What is being asked: Rewrite the entries below with "Deformation shelf" changed to "Rigging shelf" and everything else unchanged.

==== Data in this exercise ====

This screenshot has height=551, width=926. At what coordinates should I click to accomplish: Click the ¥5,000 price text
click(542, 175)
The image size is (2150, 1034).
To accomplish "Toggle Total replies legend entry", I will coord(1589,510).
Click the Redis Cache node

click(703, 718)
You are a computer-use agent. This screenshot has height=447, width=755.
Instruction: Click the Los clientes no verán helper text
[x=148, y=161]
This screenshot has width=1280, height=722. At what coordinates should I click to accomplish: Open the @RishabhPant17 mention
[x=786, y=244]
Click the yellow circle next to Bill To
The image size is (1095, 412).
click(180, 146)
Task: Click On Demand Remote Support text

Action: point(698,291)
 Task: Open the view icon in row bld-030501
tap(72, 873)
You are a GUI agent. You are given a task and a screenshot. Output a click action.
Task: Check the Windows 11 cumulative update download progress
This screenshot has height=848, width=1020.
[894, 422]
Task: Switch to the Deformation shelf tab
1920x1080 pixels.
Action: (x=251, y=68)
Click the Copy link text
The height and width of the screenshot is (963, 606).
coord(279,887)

====

Result of this task:
This screenshot has height=551, width=926. At what coordinates should I click to accomplish: Click the ¥5,000 price text
click(542, 175)
The image size is (2150, 1034).
To accomplish "Toggle Total replies legend entry", I will coord(1589,510).
Click the Redis Cache node

click(703, 718)
You are a computer-use agent. This screenshot has height=447, width=755.
Instruction: Click the Los clientes no verán helper text
[x=148, y=161]
This screenshot has width=1280, height=722. At what coordinates should I click to accomplish: Open the @RishabhPant17 mention
[x=786, y=244]
Click the yellow circle next to Bill To
The image size is (1095, 412).
click(180, 146)
Task: Click On Demand Remote Support text

Action: point(698,291)
 Task: Open the view icon in row bld-030501
tap(72, 873)
You are a GUI agent. You are given a task and a screenshot. Output a click action.
Task: Check the Windows 11 cumulative update download progress
This screenshot has height=848, width=1020.
[894, 422]
Task: Switch to the Rigging shelf tab
1920x1080 pixels.
Action: (x=251, y=68)
Click the Copy link text
The height and width of the screenshot is (963, 606).
coord(279,887)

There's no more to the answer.